Some writers, including powerful and influential political figures, suffered severe professional consequences when they attempted to tackle politically sensitive issues. Former chief of the Royal Cabinet and former deputy prime minister Jawad Anani was asked to resign from his appointed Senate seat for criticizing the government in an article for the United Arab Emirates daily Al-Bayan.

The government amended the Jordan Radio and Television Corporation Law in 2000, technically ending the state monopoly on broadcast media. However, the new guidelines have not been formalized, and no initiatives to establish private broadcast stations are planned.

In late October 2001, King Abdullah called for the abolition of the Ministry of Information, which for years has enforced a host of restrictions on the press. The government replaced the ministry with the Higher Media Council, an 11-member supervisory body responsible for recommending and overseeing media policy. The council is expected to include both government officials and private citizens, though all will be appointed by the king. However, because of the council’s ambiguous mandate, it is uncertain whether the media will fare better under it than they did under the Ministry of Information.

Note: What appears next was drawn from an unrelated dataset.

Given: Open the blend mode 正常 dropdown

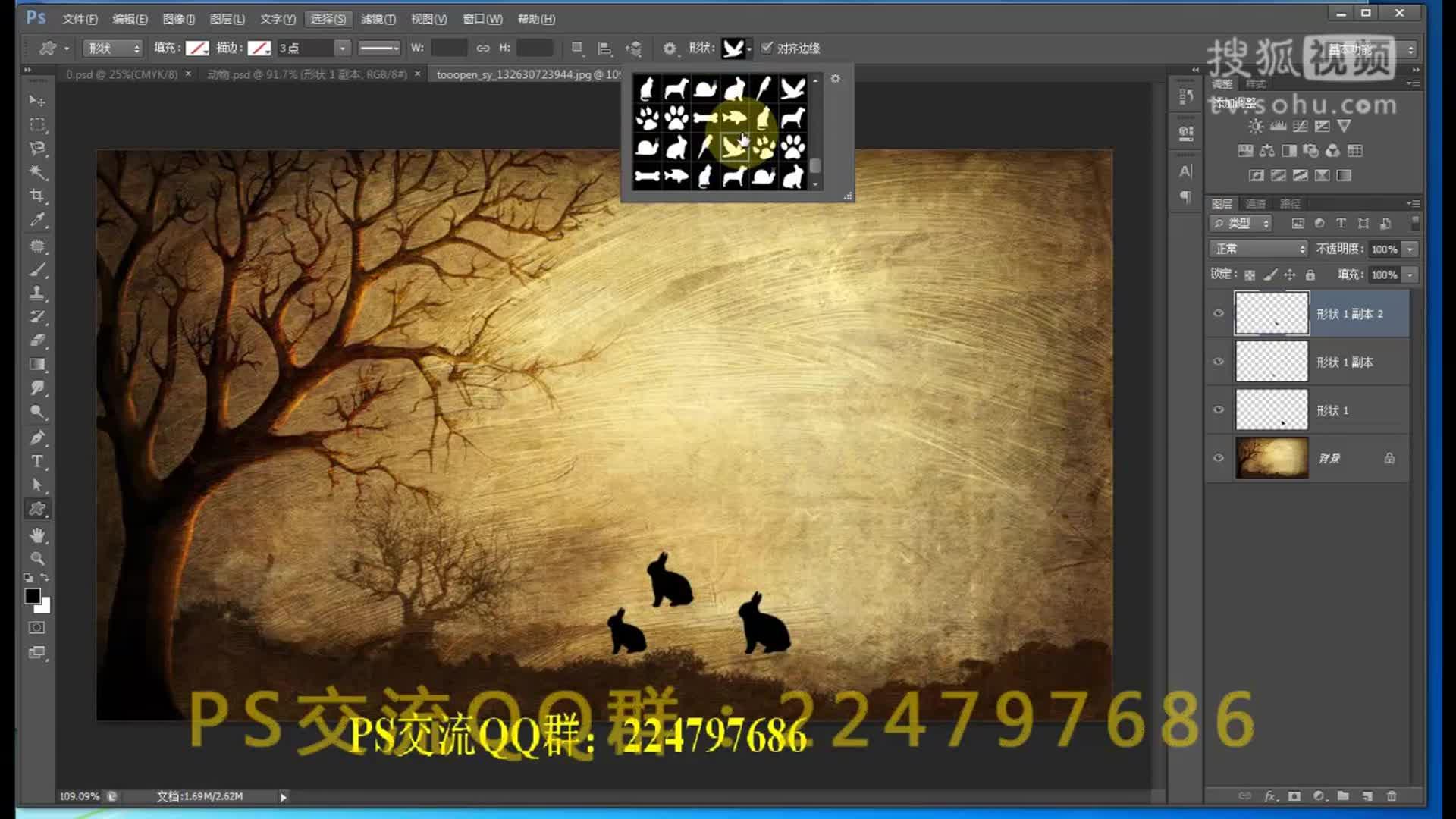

In 2001, the government sold its shares in the Jordan Press Foundation (JPF), publisher of the influential daily Al-Rai and the English-language weekly Jordan Times. But the foundation’s majority shareholder is now the Social Security Corporation (SSC), run by the Minister of Labor. The SSC also holds shares in the daily Al-Dustour and in the once feisty Al-Arab Al-Youm, whose chairman resigned in 2000 after selling his shares, apparently due to government pressure. Other pro-government private interests also held stakes in Al-Arab Al-Youm.

The generally pro-government Jordan Press Association (JPA), which sometimes pushes for journalists’ rights, also worked to restrict press freedoms in 2001. Under the Press and Publications Law and the JPA’s bylaws, all journalists must belong to the organization in order to practice their profession. The JPA pressured the Ministry of Information to take action against foreign and Jordanian correspondents who were not JPA members but continued to work as journalists–a long-tolerated practice. Although King Abdullah promised that he would work to eliminate such restrictions, the requirement remained.

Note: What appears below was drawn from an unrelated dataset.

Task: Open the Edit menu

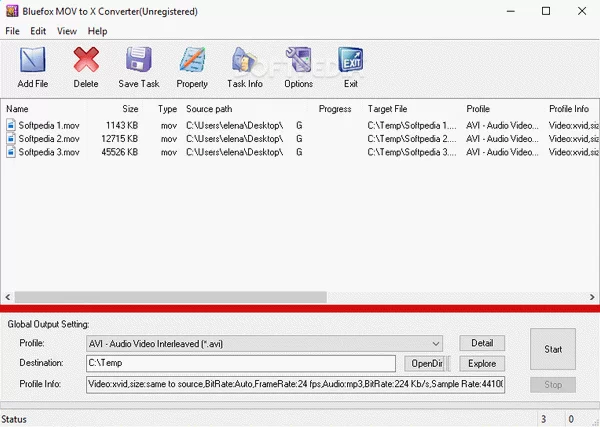Action: 38,31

In February, the High Court of Justice upheld the JPA’s lifetime ban on editor Nidal Mansour. In September 2000, the JPA expelled Mansour, who at the time was the group’s secretary-general and editor of the weekly Al-Hadath, for launching a press freedom organization called the Center for Defending the Freedom of Journalists (CDFJ). The JPA claimed that Mansour violated the organization’s bylaws by accepting foreign funding for the CDFJ and by not working full-time as a journalist. Mansour was eventually forced to step down as the editor of Al-Hadath.

March 26

Daniel Sobleman, Haaretz
Smadar Perri, Yedioth Ahronoth
Shaul Golan, Yedioth Ahronoth
Bassam Jaber, Panorama
Suleiman al-Shafie, Channel 2
Munif Zahlaqa, Channel 2

Jordanian security officials barred six Israeli journalists from covering the Arab Summit, in Amman, Jordan. Officials asked the journalists to leave the country because they claimed Jordan could not guarantee their safety in the face of alleged threats.

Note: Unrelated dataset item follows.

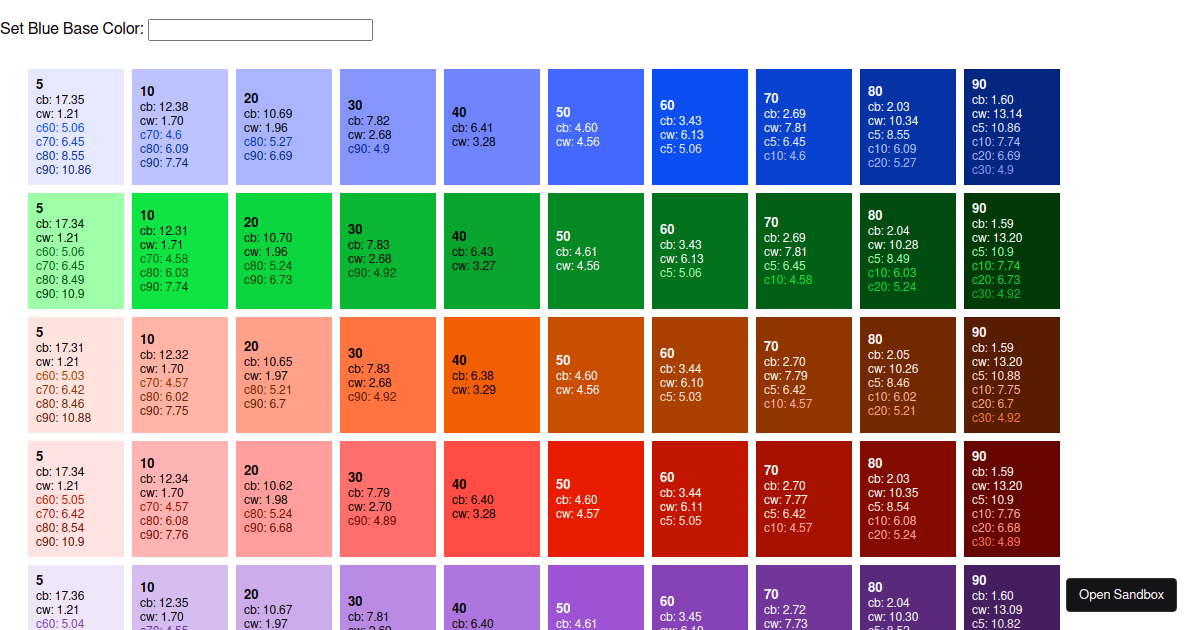The image size is (1200, 630).
Task: Select the dark green 90 swatch
Action: pyautogui.click(x=1012, y=250)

Sobleman, a reporter with the Israeli daily Haaretz, described the move as a polite and diplomatic expulsion.

Jordanian authorities maintain that their actions were not politically motivated, but Agence France-Presse quoted a senior Jordanian official as saying, “This is an Arab Summit and most [participants] do not wish to see Israelis.” He added that Jordan’s priority was to ensure the comfort of its guests.

May 11

Tareq Ayyoub, Al-Jazeera

Ayyoub, an Amman-based reporter for the Qatar-based satellite channel Al-Jazeera, was detained by Jordanian police in the capital, Amman, and transferred to intelligence headquarters, where he was interrogated for two and a half hours.

Jordanian authorities were apparently angered by Al-Jazeera’s coverage of rallies and demonstrations that day in Amman, commemorating the upcoming 53rd anniversary of the Palestinian Nakba, or “catastrophe” (the term which Arabs use to refer to the creation of the State of Israel in 1948).

Protesters clashed with police, who dispersed them violently. Ayyoub was released the following day.